We performed a manipulation check by asking 20 independent judges (all women aged 18–24 years) to assess each sentence using a 9-point scale in terms of valence (1 = negative, 9 = positive) and arousal (1 = calming, 9 = arousing; Table 1). Two independent repeated-measures ANOVAs with contextual valence (neutral, negative) and sociality (social, non-social) as within-subjects factors were performed to separately assess valence and arousal ratings. For valence ratings, the ANOVA results revealed a significant main effect of contextual valence, F(1,19) = 475.80, p < 0.01, ${\mathrm{\eta }}_{\mathrm{p}}^{\mathrm{2}}$ = 0.96, with more negative ratings assigned to negative sentences (M = 1.50, SD = 0.11) relative to neutral sentences (M = 6.21, SD = 0.19). Regarding the arousal ratings, the results showed a significant main effect of contextual valence, F(1,19) = 79.49, p < 0.01, ${\mathrm{\eta }}_{\mathrm{p}}^{\mathrm{2}}$ = 0.81, with higher ratings recorded for negative sentences (M = 7.98, SD = 0.23) relative to those of neutral sentences (M = 5.08, SD = 0.24). No other significant differences were observed. Taken together, the results confirmed that these sentences were suitable for use as contextual information in the experiment.

TABLE 1

TABLE 1. Mean affective ratings of valence and arousal (±SD) for neutral and negative sentences with social vs. non-social contexts.

All stimuli were displayed on a Dell computer with a 20-inch monitor. E-prime software (Psychology Software Tools, Inc., Sharpsburg, PA, USA) was used to present the stimuli and collect data.

Design and Procedure

Participants were placed in an electrically shielded, soundproofed room. The experiment comprised four consecutive tasks: (a) learning task, (b) learning test, (c) face perception task; and (d) dot probe task (Figure 1).

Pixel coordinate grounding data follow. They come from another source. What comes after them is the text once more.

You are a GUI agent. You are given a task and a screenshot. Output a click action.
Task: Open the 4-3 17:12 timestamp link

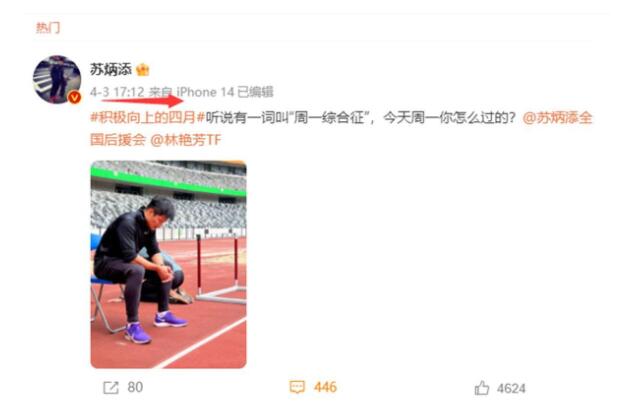(x=117, y=92)
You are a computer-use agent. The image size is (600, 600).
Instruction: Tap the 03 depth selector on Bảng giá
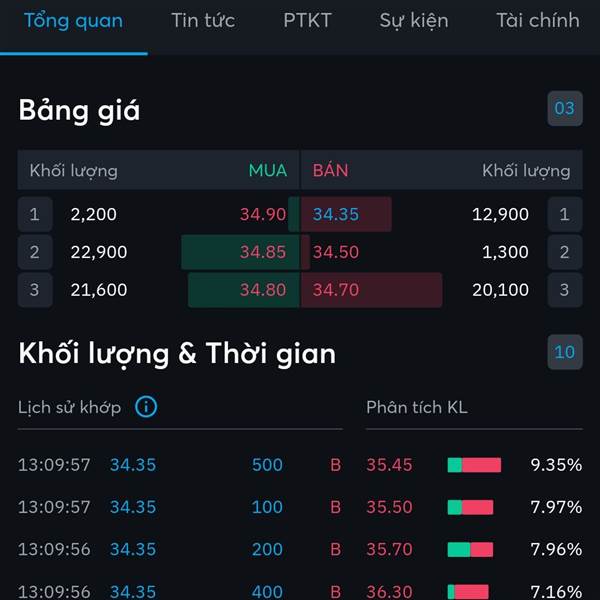pos(565,108)
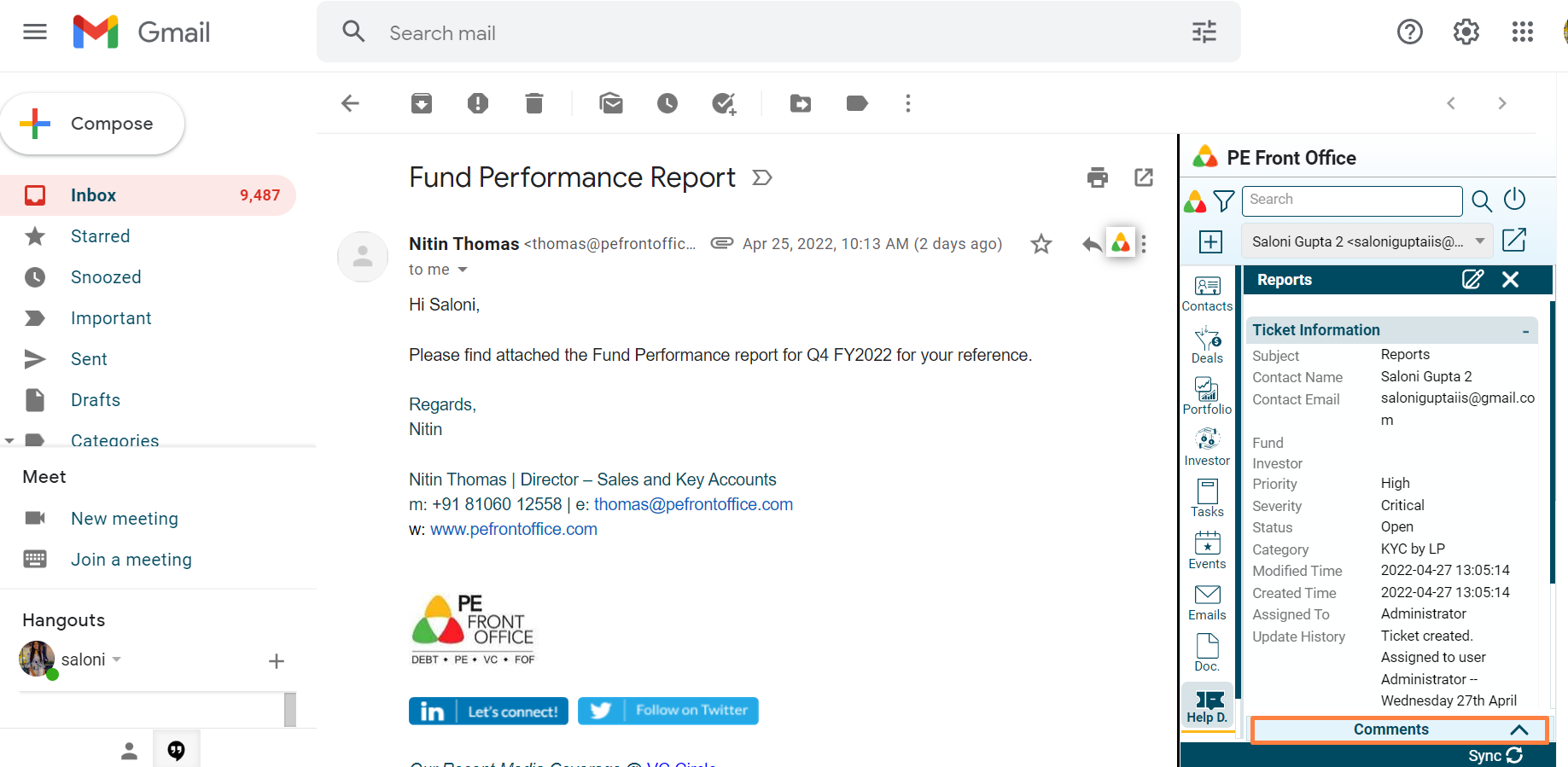Image resolution: width=1568 pixels, height=767 pixels.
Task: Click the Compose button
Action: 93,124
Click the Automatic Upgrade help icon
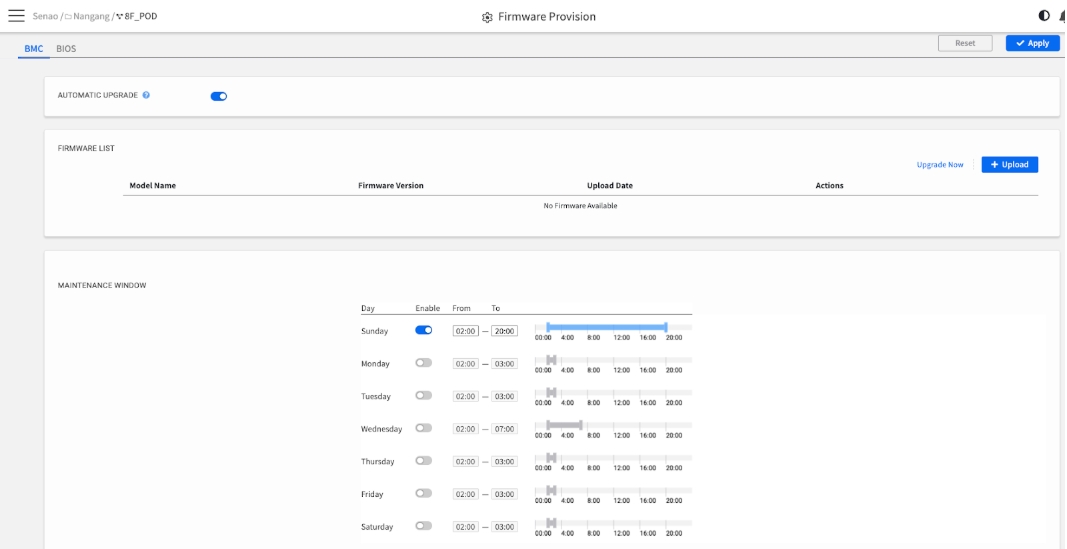 coord(146,95)

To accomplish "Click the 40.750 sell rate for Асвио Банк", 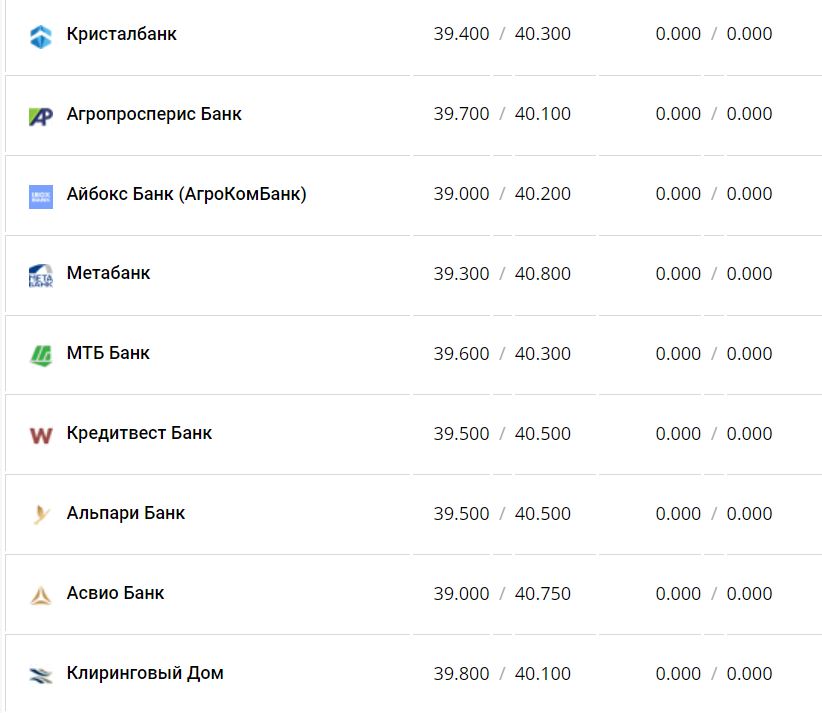I will (543, 593).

The first two tasks were used to manipulate contextual information and ensure the effectiveness of the manipulation, respectively. The third task was used to investigate the time course of the effect of contextual information on face perception, while the fourth task was used to explore possible attentional bias resulting from contextual information.

FIGURE 1

FIGURE 1. The procedure and design used in the various tasks and phases.

Learning Task

Participants viewed the same 16 structurally neutral faces during the learning phase. Each face was paired with a sentence describing negative social (e.g., ‘hit a pregnant woman’), neutral social (e.g., ‘sent messages to a friend’), negative non-social (e.g., ‘hit finger with a hammer’), or neutral non-social (e.g., ‘drink a glass of water’) behavior, thus providing 16 different face-sentence pairs for each participant. Participants were told to imagine each target performing the behavior described in the corresponding sentence. The face–sentence pairings were counterbalanced across participants. Each face–sentence pair was displayed on the computer screen for 5 s, with a 500 ms inter-trial interval, four times in a random order.

Learning Test

To control for potential individual differences and negative bias (i.e., negative information is learned more easily and rapidly relative to other types of information) in affective learning (Dunbar, 2004), participants completed a learning test task. This required participants to categorize the faces as neutral or negative based on the sentences that they had previously been paired with (Bliss-Moreau et al., 2008; Anderson et al., 2011). Participants were required to complete this task with a minimum of 80% accuracy before they could proceed to the face perception task. If they failed to reach the 80% threshold, they repeated the entire learning task and underwent retesting. Participants were allowed to repeat the learning task up to a maximum of five times; if they failed to reach the 80% threshold after the fifth try, they were excluded from the remainder of the experiment. In the current study, all participants exceeded the 80% threshold after completing the learning task between one and four times. On average, participants completed the learning task after 2.32 repetitions (SD = 0.76), with a mean accuracy of 88.89% (SD = 0.07). The accuracy did not differ significantly between negative (M = 0.89, SD = 0.90) and neutral sentences (M = 0.89, SD = 0.88), t(18) = –0.21, p = 0.82. In this way, we ensured that all participants had equally learned the different types of valence information before initiation of the subsequent task.

Face Perception Task

This task began with the presentation of centrally positioned crosshairs for 500–1,500 ms, which was then followed by a neutral face or centrally positioned red dot for 500 ms. The faces in this task were grouped into four categories based on the contextual information they were paired with in the learning task: social negative face (SocNeg, for short), social neutral face (SocNeu), non-social negative face (Non-Neg), and non-social neutral face (Non-Neu). Participants viewed the face passively. To ensure that participants focused their attention on screen they were instructed to press the ‘M’ key on a keyboard as rapidly as possible after the presentation of a red dot. The task contained 200 trials (176 face and 24 red dot trials) and lasted for approximately 5 min. Each face category contained 44 trials, and each face was seen 11 times.

Dot Probe Task

The dot probe task involved having participants determine the orientation of two small dots following the presentation of a face pair. Each trial began with the presentation of centrally positioned crosshairs for 500–1,500 ms, followed by a face pair (two different neutral faces) for 500 ms. The face pairs were classified into four categories: social negative face–social neutral face (SocNeg–SocNeu, for short), non-social negative face–non-social neutral face (Non-Neg–Non-Neu), social negative face–non-social negative face (SocNeg–Non-Neg), and social neutral face-non-social neutral face (SocNeu–Non-Neu). This manipulation allowed us to directly assess whether contextual information elicited attentional bias and whether this effect of contextual information was modulated by valence and sociality.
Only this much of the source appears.